Times do not include inactive time to press tofu.
The method of cooking the rice is different from most package instructions, and it takes the guesswork out of how much water to use. It works with all types of brown rice, but I haven't tested it with white.
I like to use peanut oil since it stands up to high heat. You could try another high smoke point oil, such as certain vegetable oils or coconut oil. I wouldn't recommend canola due to the bland flavor.

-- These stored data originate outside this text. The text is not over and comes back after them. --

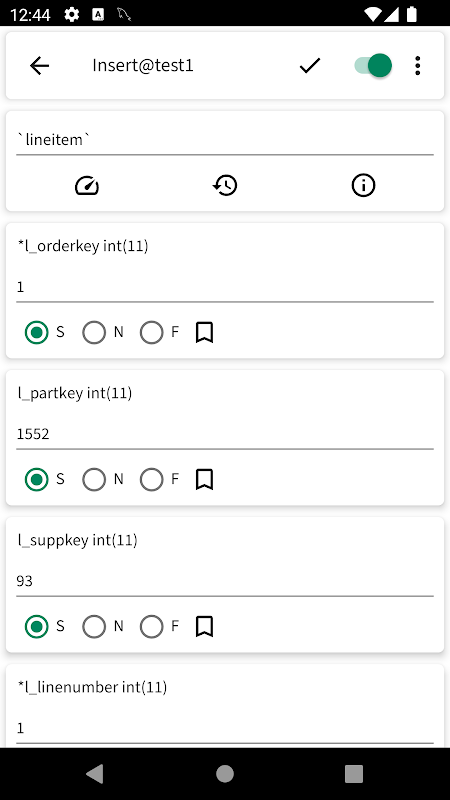This screenshot has height=800, width=450.
Task: Edit the `lineitem` table name field
Action: [x=225, y=140]
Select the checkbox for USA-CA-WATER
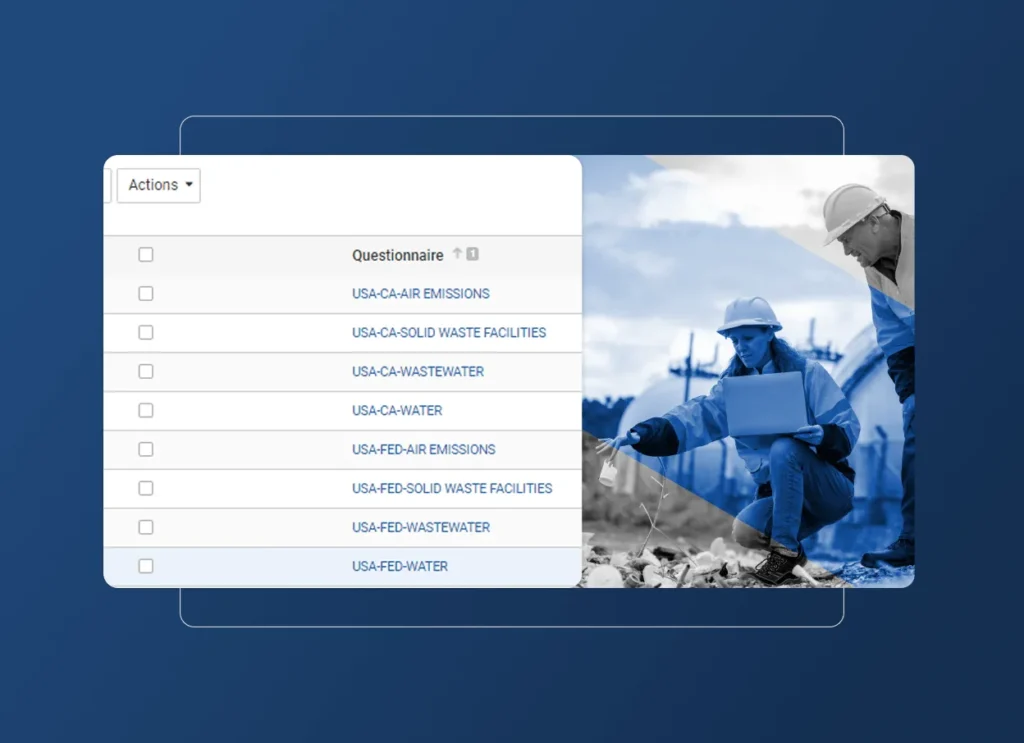Image resolution: width=1024 pixels, height=743 pixels. pos(146,410)
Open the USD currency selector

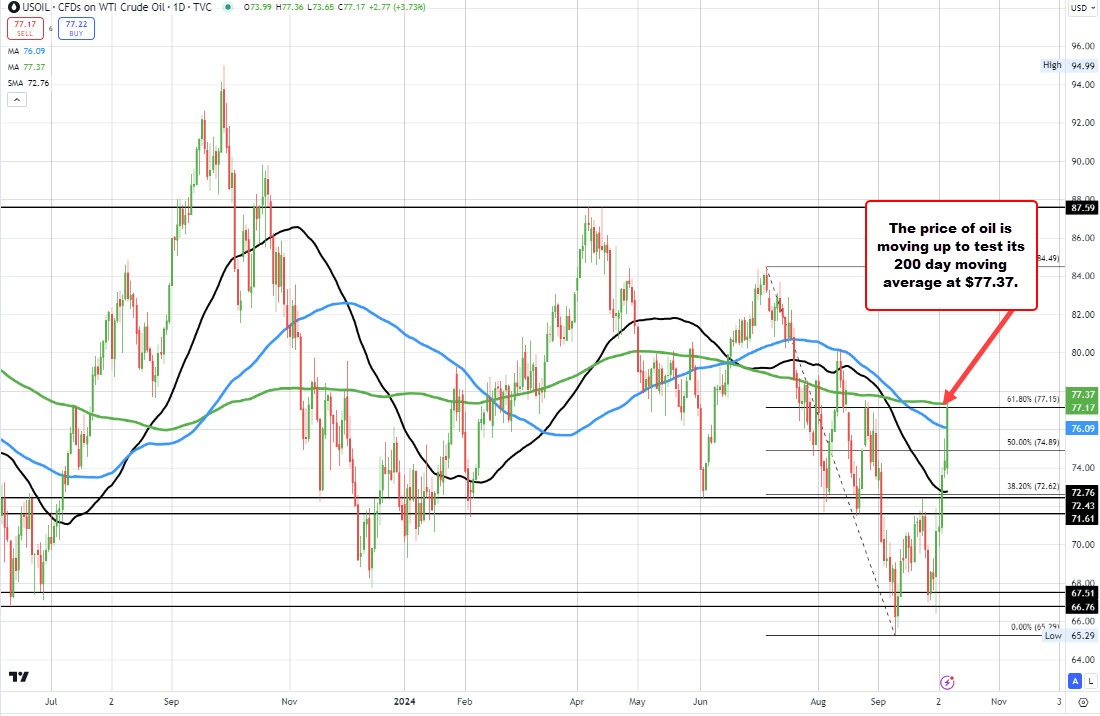(1082, 7)
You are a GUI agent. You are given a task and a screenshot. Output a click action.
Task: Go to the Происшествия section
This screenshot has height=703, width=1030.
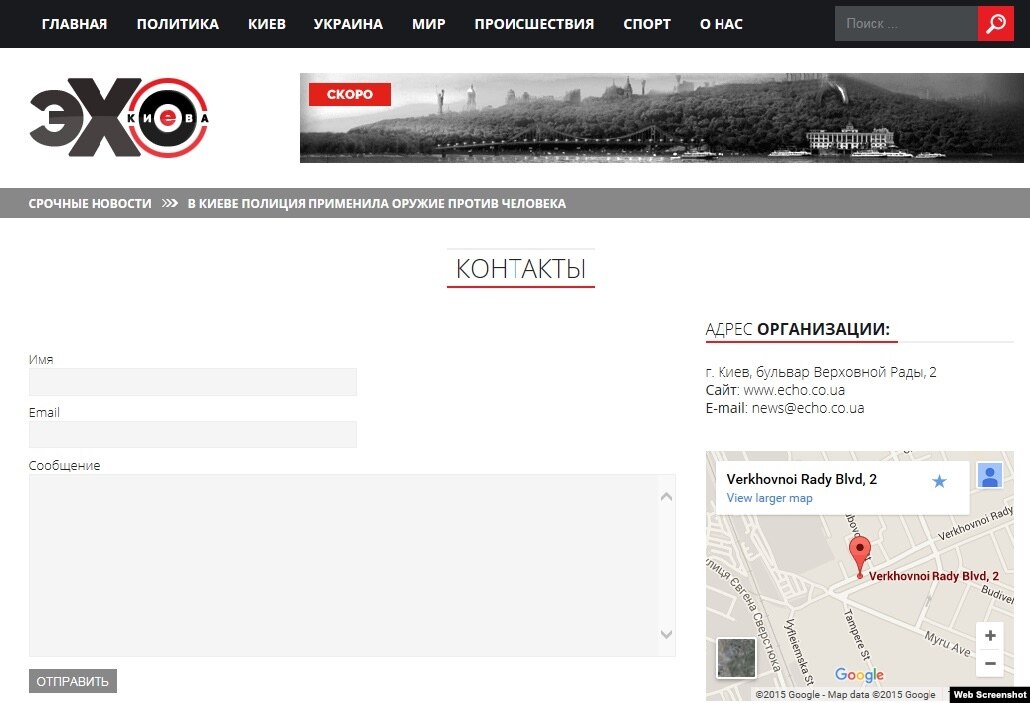pyautogui.click(x=534, y=24)
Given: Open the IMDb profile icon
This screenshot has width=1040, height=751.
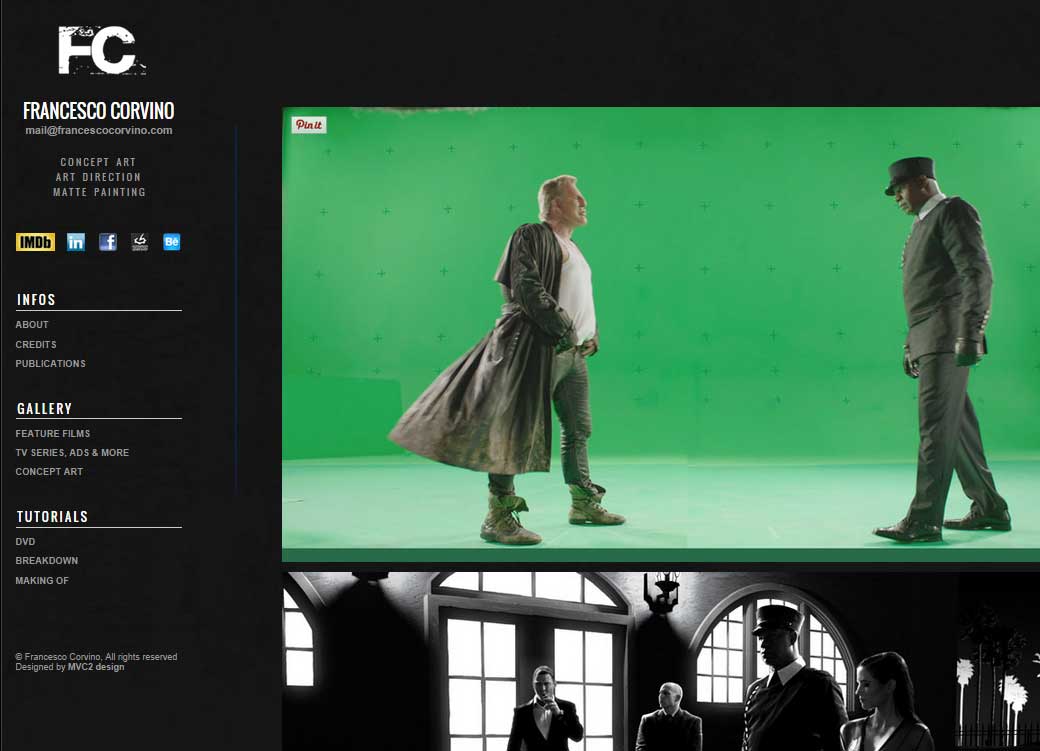Looking at the screenshot, I should coord(35,242).
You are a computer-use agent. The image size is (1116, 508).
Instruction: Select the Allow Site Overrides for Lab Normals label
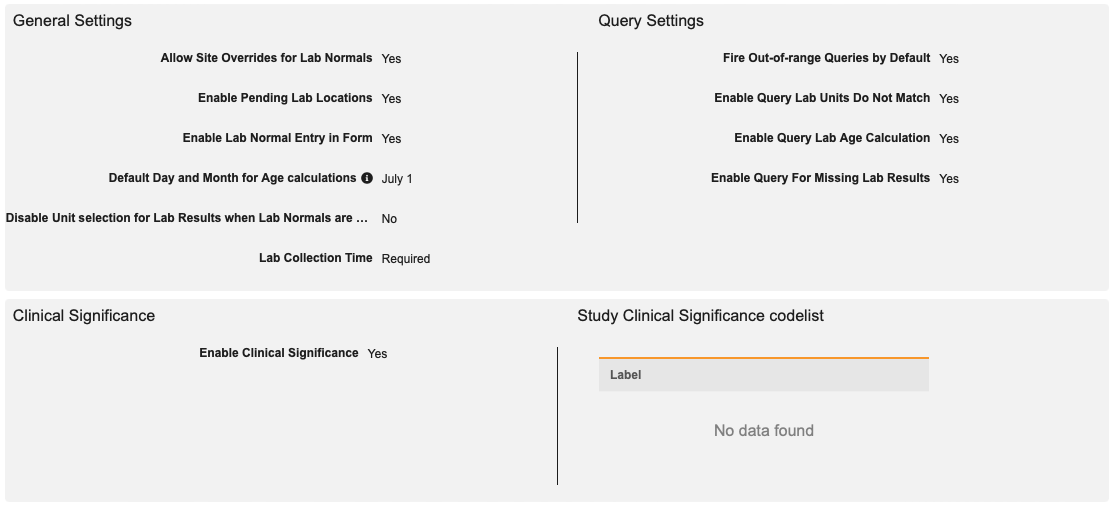(266, 58)
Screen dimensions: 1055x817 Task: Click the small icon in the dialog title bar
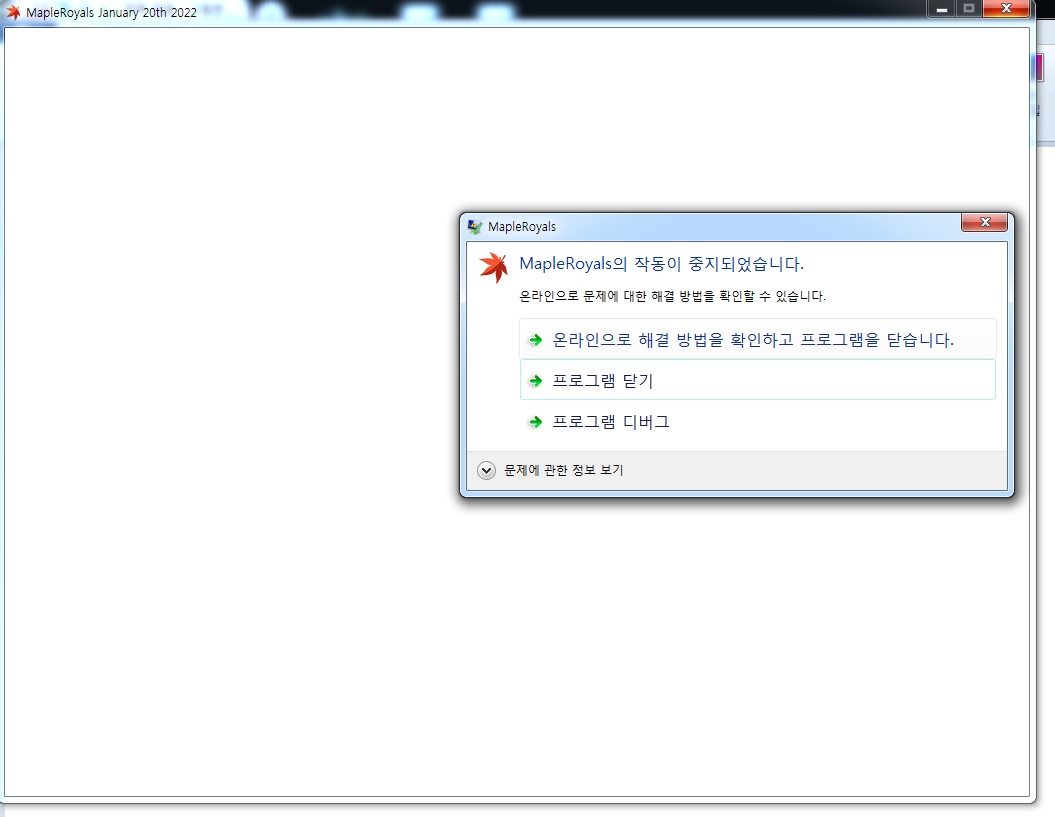475,227
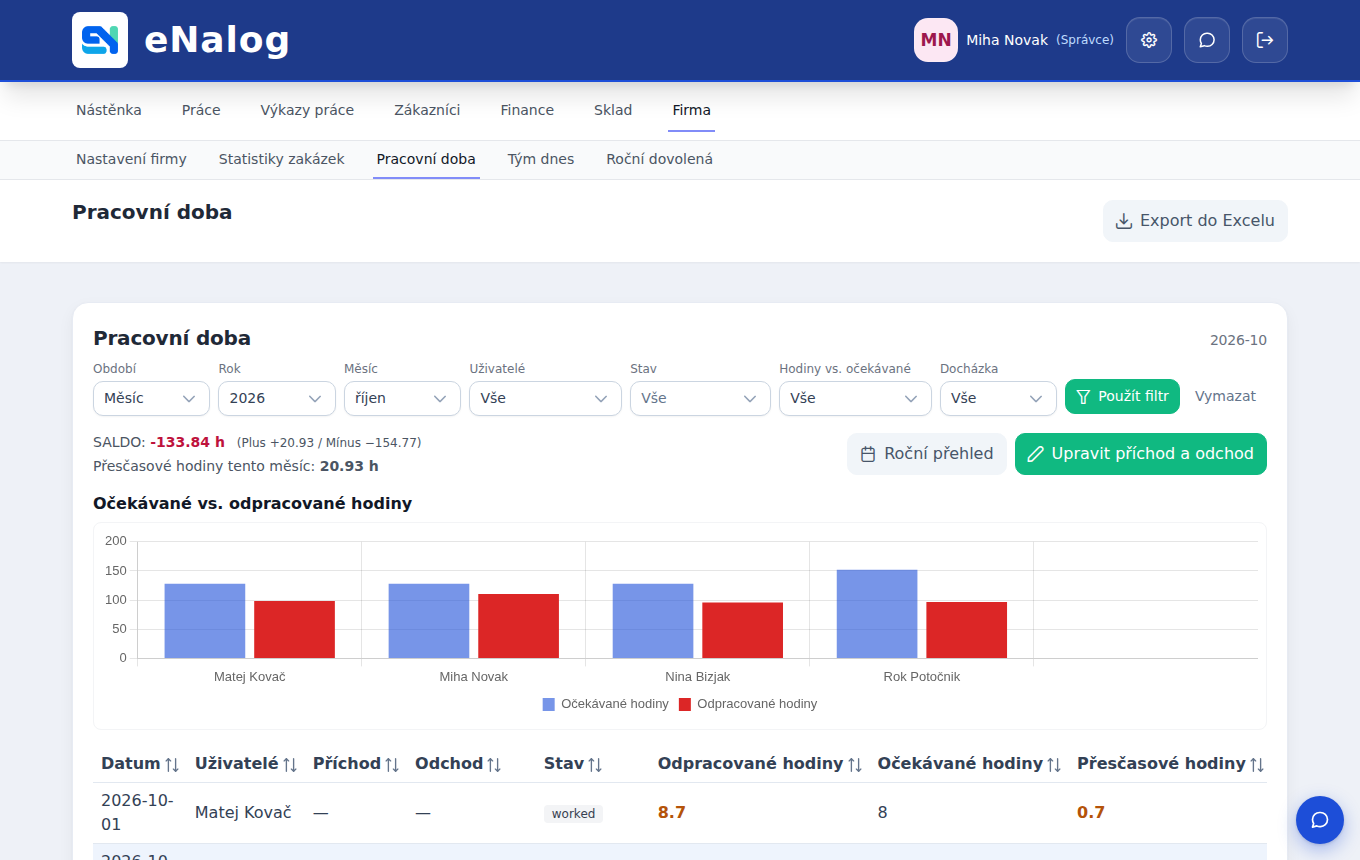The width and height of the screenshot is (1360, 860).
Task: Sort table by Datum column arrows
Action: click(172, 764)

Cook times in the stir fry step may vary slightly--it makes a big difference how hot your stove is. Mine tends to run very hot (think campfire), so I try to normalize the temps I used when posting the recipe. Your best bet is to watch for the indicators given.
Peanut sauce inspired by Deborah Madison's The New Vegetarian Cooking for Everyone.